AT&T Cybersecurity has issued a warning about a new cyber threat that has emerged, targeting one of the most widely used collaboration platforms in today’s workplace: Microsoft Teams. This platform, which has become the go-to tool for seamless teamwork and communication, has unfortunately become a prime target for phishing and malware attacks.
The root of the issue lies in the exploitation of External Access, a feature within Microsoft Teams that enables users to communicate with individuals outside their organisation. This seemingly beneficial feature has inadvertently opened a gateway for attackers to infiltrate organisations through unsolicited chats and messages.
A recent incident reported by AT&T’s Managed Detection and Response (MDR) team shed light on the severity of the situation. An external user, not affiliated with the organisation, initiated suspicious Microsoft Teams chats with internal members, setting off alarms within the organisation. Upon further investigation, it was confirmed that these chats were indeed phishing lures, designed to deceive unsuspecting users into divulging sensitive information or clicking on malicious links.
What’s even more concerning is the sophistication of the attack, as uncovered in a blog post published on January 30, 2024, by the MDR team. Analysis of the tactics and indicators of compromise (IOCs) employed by the attacker revealed associations with DarkGate malware, a notorious threat that has plagued both large and small businesses alike.
DarkGate malware first reared its head on December 25th, 2017, initially functioning as a password stealer and cryptocurrency miner. It primarily spread through Torrent files and was identified by enSilo researcher Adi Zeligson, who observed its targeting of Windows workstations.

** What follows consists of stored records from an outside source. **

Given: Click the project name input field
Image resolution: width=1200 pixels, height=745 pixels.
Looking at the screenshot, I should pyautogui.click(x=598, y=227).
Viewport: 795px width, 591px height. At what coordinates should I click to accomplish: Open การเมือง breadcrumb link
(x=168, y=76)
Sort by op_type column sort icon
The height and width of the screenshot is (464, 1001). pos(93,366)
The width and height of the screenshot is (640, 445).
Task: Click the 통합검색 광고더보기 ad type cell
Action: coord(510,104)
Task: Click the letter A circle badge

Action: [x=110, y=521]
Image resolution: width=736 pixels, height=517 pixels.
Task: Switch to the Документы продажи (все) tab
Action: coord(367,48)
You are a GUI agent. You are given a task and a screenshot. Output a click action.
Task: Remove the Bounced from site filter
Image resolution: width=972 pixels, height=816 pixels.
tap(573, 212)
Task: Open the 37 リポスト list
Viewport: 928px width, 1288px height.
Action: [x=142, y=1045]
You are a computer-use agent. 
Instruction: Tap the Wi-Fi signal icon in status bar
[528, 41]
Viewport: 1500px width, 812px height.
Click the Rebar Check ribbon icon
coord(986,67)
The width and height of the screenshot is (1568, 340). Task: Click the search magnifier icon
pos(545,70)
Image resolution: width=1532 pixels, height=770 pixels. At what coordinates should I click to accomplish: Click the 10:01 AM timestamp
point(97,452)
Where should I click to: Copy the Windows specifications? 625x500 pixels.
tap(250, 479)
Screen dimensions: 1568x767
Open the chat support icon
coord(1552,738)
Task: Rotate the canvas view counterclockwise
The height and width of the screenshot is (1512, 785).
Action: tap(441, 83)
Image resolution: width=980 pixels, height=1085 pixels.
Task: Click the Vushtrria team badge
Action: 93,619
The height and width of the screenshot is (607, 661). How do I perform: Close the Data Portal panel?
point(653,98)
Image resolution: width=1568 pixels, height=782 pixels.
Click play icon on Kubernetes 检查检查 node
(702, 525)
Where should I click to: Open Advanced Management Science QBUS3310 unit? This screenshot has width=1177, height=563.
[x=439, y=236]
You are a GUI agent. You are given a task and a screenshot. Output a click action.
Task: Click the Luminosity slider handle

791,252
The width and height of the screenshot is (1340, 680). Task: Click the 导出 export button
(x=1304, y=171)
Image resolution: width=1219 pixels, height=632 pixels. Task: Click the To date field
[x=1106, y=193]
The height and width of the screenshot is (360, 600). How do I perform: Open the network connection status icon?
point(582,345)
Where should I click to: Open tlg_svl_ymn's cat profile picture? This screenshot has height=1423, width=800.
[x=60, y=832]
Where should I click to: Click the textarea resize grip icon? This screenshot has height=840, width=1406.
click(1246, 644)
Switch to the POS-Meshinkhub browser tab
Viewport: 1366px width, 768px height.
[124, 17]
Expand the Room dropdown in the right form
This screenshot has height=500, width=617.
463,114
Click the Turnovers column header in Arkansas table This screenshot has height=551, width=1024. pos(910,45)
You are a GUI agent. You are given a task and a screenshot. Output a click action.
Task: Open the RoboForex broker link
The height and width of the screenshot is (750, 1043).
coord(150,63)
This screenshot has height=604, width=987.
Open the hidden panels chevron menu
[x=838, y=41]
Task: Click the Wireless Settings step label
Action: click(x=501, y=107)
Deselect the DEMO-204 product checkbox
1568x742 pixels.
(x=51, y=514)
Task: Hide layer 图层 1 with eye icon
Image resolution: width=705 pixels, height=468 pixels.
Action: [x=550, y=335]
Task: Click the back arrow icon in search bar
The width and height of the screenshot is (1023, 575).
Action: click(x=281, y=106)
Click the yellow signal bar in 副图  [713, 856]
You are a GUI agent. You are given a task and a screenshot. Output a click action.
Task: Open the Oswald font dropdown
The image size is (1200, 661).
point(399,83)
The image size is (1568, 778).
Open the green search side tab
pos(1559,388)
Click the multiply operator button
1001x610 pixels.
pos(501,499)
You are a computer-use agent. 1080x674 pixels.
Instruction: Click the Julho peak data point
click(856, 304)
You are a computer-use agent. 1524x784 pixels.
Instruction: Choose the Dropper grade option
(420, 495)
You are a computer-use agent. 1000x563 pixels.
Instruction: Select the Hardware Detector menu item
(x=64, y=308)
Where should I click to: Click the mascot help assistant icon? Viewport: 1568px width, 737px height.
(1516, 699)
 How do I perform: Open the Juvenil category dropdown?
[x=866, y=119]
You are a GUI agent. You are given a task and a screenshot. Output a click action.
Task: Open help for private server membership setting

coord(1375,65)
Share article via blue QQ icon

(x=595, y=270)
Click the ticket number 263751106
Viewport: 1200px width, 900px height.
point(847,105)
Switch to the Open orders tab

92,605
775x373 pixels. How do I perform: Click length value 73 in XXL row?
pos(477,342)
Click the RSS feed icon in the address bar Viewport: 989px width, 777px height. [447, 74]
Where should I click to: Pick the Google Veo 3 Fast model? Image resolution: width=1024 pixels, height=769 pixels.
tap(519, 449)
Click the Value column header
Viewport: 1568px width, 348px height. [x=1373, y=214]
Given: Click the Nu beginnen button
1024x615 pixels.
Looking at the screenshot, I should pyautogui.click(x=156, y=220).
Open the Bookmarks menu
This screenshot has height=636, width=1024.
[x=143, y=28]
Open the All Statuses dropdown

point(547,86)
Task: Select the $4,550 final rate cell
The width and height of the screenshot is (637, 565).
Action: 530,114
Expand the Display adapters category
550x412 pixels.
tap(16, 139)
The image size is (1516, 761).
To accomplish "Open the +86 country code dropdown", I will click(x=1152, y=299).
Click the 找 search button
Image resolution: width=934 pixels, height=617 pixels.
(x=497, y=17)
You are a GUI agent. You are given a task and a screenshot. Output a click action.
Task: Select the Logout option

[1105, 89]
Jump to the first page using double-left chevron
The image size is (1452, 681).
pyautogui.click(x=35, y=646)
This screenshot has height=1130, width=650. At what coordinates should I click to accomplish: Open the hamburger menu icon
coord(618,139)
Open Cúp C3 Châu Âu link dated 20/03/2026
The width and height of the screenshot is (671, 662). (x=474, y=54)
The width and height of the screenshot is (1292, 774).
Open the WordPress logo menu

Fast forward to October 2023, and DarkGate resurfaces, this time with threat actors based in Vietnam. Their latest campaign focused on infiltrating META accounts, particularly in India, the United States, and the United Kingdom.
Fortunately, the timely intervention of AT&T’s MDR SOC team thwarted the attack before any significant damage could occur, highlighting the critical importance of proactive cybersecurity measures in today’s digital landscape.
Key to the investigation was the identification of suspicious activities within the Microsoft Teams environment. Over 1,000 Microsoft Teams events were flagged, indicating the scope and scale of the phishing attempt. By leveraging Microsoft 365 tenant IDs and meticulously tracing chat interactions, the MDR SOC team successfully pinpointed compromised accounts and assets for remediation.
Further examination revealed that some users had unwittingly downloaded double-extension files, a common tactic used by attackers to conceal malicious executables. Armed with this information, the organisation swiftly took action, initiating password resets and isolating infected assets to contain the threat.
As organisations increasingly rely on collaboration platforms like Microsoft Teams for remote work and communication, it is imperative that they remain vigilant against emerging threats. Recommendations from AT&T Cybersecurity include considering the disabling of External Access in Microsoft Teams, unless essential for business operations, and reinforcing user training to recognise and report phishing attempts across all communication channels.
In conclusion, this incident serves as a stark reminder of the ever-evolving nature of cyber threats and the importance of staying one step ahead in the ongoing battle against cyber adversaries.